Implementation:Huggingface Diffusers LoRA Dataset Pipeline
| Knowledge Sources | |
|---|---|
| Domains | Diffusion_Models, Data_Preprocessing, Training_Pipelines |
| Last Updated | 2026-02-13 21:00 GMT |
Overview
Concrete tool for loading, preprocessing, and batching image-caption datasets for LoRA fine-tuning of text-to-image diffusion models, as implemented in the Diffusers training examples.
Description
This pattern combines Hugging Face datasets for data loading, torchvision.transforms for image preprocessing, and the model's tokenizer for caption processing into a complete data pipeline. The pipeline supports loading from the Hugging Face Hub by dataset name or from local directories using the imagefolder loader. Images are transformed through a configurable chain of resize, crop, flip, and normalization operations. Captions are tokenized using the CLIP tokenizer with padding and truncation to a fixed maximum length.

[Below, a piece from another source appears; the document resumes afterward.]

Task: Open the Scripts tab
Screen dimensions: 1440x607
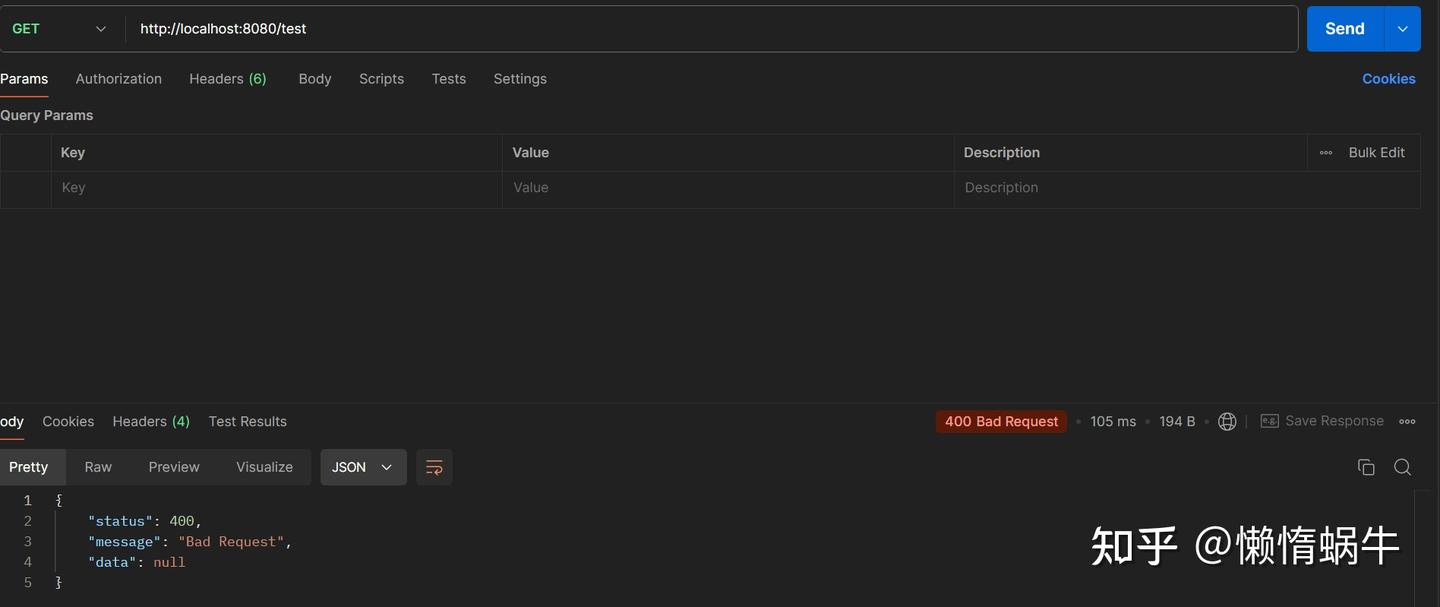Action: point(381,79)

The dataset's with_transform method applies the preprocessing lazily (on-the-fly) rather than materializing all transformed examples in memory. A custom collate function stacks individual examples into batches suitable for the training loop. The accelerator.main_process_first() context manager ensures that only the main process performs dataset preparation operations (like shuffling and subsetting) while other processes wait.
Usage
Use this dataset pipeline when:
- Fine-tuning Stable Diffusion with LoRA on custom image-caption data
- Loading datasets from the Hugging Face Hub for training
- Preparing local image directories with the imagefolder format
- You need configurable image transforms and column name mapping
Code Reference
Source Location
- Repository: diffusers
- File:
examples/text_to_image/train_text_to_image_lora.py - Lines: 604-714
Signature
# Dataset loading
dataset = load_dataset(
args.dataset_name,
args.dataset_config_name,
cache_dir=args.cache_dir,
data_dir=args.train_data_dir,
)
# Image transforms
train_transforms = transforms.Compose([
transforms.Resize(args.resolution, interpolation=interpolation),
transforms.CenterCrop(args.resolution), # or RandomCrop
transforms.RandomHorizontalFlip(), # optional
transforms.ToTensor(),
transforms.Normalize([0.5], [0.5]),
])
# Caption tokenization
def tokenize_captions(examples, is_train=True):
...
inputs = tokenizer(
captions, max_length=tokenizer.model_max_length,
padding="max_length", truncation=True, return_tensors="pt"
)
return inputs.input_ids
Import
from datasets import load_dataset
from torchvision import transforms
from transformers import CLIPTokenizer
I/O Contract
Inputs
| Name | Type | Required | Description |
|---|---|---|---|
| dataset_name | str |
Yes (or train_data_dir) | Name of the dataset on the Hugging Face Hub (e.g., "lambdalabs/naruto-blip-captions").
|
| dataset_config_name | str |
No | Configuration name for datasets with multiple configs. |
| train_data_dir | str |
No | Path to local training data directory. Used as data_dir with Hub datasets or as root for imagefolder loading.
|
| image_column | str |
No | Name of the column containing images. Auto-detected if not specified. |
| caption_column | str |
No | Name of the column containing text captions. Auto-detected if not specified. |
| resolution | int |
No | Target image resolution (height and width). Default: 512. |
| center_crop | bool |
No | Use center crop instead of random crop. Default: False. |
| random_flip | bool |
No | Apply random horizontal flip augmentation. Default: False. |
| max_train_samples | int |
No | Limit the number of training samples for debugging. |
Outputs
| Name | Type | Description |
|---|---|---|
| train_dataloader | torch.utils.data.DataLoader |
DataLoader yielding batches with "pixel_values" (shape [B, 3, H, W], range [-1, 1]) and "input_ids" (shape [B, max_length], int64 token IDs).
|
Usage Examples
Basic Usage
from datasets import load_dataset
from torchvision import transforms
from transformers import CLIPTokenizer
import torch
# Load tokenizer
tokenizer = CLIPTokenizer.from_pretrained(
"stable-diffusion-v1-5/stable-diffusion-v1-5",
subfolder="tokenizer",
)
# Load dataset from Hub
dataset = load_dataset("lambdalabs/naruto-blip-captions")
# Define image transforms
resolution = 512
train_transforms = transforms.Compose([
transforms.Resize(resolution, interpolation=transforms.InterpolationMode.BILINEAR),
transforms.CenterCrop(resolution),
transforms.RandomHorizontalFlip(),
transforms.ToTensor(),
transforms.Normalize([0.5], [0.5]),
])
# Define preprocessing function
def preprocess_train(examples):
images = [image.convert("RGB") for image in examples["image"]]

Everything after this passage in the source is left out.